1) Shelton, R. C. (2001). Steps following attainment of remission: discontinuation of antidepressant therapy. Primary care companion to the Journal of clinical psychiatry, 3(4), 168.
2) Rosenbaum, J. F., & Zajecka, J. (1997). Clinical management of antidepressant discontinuation. The Journal of clinical psychiatry, 58, 37-40.
3) Baldessarini, R. J., Tondo, L., Ghiani, C., & Lepri, B. (2010). Illness risk following rapid versus gradual discontinuation of antidepressants. The American journal of psychiatry, 167(8), 934–941.
4) Kennedy, S. H., Lam, R. W., McIntyre, R. S., Tourjman, S. V., Bhat, V., Blier, P., ... & CANMAT Depression Work Group. (2016). Canadian Network for Mood and Anxiety Treatments (CANMAT) 2016 clinical guidelines for the management of adults with major depressive disorder: section 3. Pharmacological treatments. The Canadian Journal of Psychiatry, 61(9), 540-560.
5) Rosenbaum, J. F., & Zajecka, J. (1997). Clinical management of antidepressant discontinuation. The Journal of clinical psychiatry, 58, 37-40.
6) Horowitz, M. A., & Taylor, D. (2019). Tapering of SSRI treatment to mitigate withdrawal symptoms. The Lancet Psychiatry, 6(6), 538-546.
7) Groot, P. C., & van Os, J. (2021). Successful use of tapering strips for hyperbolic reduction of antidepressant dose: a cohort study. Therapeutic Advances in Psychopharmacology, 11, 20451253211039327.

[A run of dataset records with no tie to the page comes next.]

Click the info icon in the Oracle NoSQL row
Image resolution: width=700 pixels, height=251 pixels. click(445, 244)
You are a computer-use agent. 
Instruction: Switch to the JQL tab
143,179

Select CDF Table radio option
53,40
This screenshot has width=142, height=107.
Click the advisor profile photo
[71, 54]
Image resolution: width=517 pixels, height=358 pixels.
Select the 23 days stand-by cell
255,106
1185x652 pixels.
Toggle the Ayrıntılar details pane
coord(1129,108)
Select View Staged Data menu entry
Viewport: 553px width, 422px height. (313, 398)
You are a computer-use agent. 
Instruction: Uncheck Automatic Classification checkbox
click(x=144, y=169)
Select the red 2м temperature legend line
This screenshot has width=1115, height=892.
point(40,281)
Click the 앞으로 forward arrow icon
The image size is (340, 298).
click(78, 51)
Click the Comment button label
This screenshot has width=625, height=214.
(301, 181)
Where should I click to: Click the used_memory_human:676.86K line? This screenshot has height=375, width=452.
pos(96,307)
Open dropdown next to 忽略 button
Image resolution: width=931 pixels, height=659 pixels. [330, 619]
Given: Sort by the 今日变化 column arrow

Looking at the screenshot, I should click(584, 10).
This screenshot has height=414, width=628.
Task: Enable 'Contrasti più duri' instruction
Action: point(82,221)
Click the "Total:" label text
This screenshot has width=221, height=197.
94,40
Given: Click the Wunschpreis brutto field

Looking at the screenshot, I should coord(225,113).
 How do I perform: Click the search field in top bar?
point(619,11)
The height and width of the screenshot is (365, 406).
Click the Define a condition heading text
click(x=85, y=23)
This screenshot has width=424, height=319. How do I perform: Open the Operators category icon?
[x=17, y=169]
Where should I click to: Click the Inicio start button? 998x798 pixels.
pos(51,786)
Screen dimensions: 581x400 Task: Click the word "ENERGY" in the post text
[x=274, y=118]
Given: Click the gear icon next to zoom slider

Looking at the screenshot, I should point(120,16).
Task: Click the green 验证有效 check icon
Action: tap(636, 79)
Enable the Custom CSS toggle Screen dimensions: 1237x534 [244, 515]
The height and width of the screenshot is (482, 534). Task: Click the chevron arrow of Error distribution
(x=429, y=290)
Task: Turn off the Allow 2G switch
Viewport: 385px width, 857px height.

8) Pies, R. (2012). Are antidepressants effective in the acute and long-term treatment of depression? Sic et Non. Innovations in clinical neuroscience, 9(5-6), 31.
9) Hengartner, M. P. (2020). How effective are antidepressants for depression over the long term? A critical review of relapse prevention trials and the issue of withdrawal confounding. Therapeutic Advances in Psychopharmacology, 10, 2045125320921694.